**SUPPLIED DATA**
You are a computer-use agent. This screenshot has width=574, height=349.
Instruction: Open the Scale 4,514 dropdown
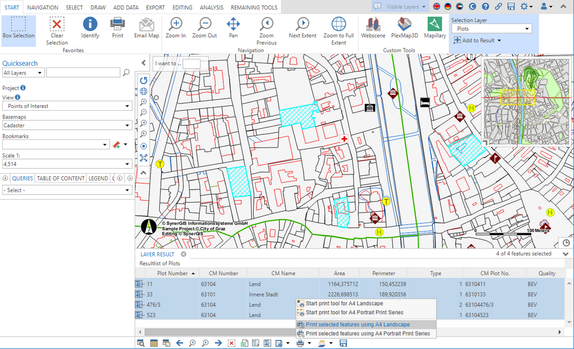pos(67,164)
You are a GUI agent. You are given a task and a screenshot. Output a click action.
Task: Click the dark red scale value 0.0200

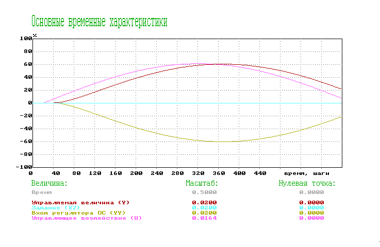[204, 202]
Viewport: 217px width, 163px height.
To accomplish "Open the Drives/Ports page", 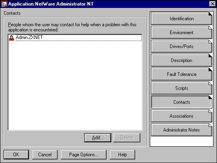I will [182, 47].
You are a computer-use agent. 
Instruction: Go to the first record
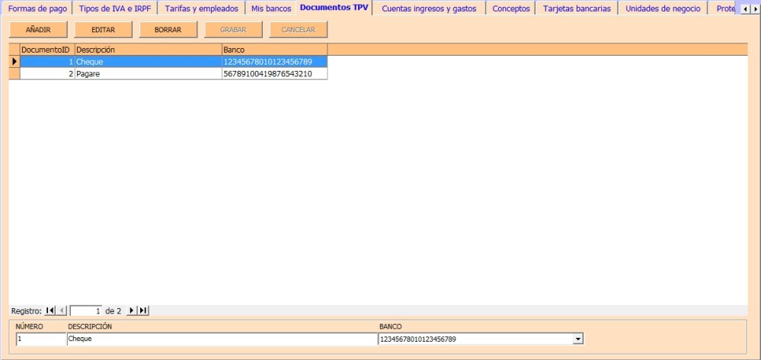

**PROBLEM DESCRIPTION**
The answer must be a single number: the count of lines in the listing that hold the string "agent".

**SOLUTION TO THIS PROBLEM**
3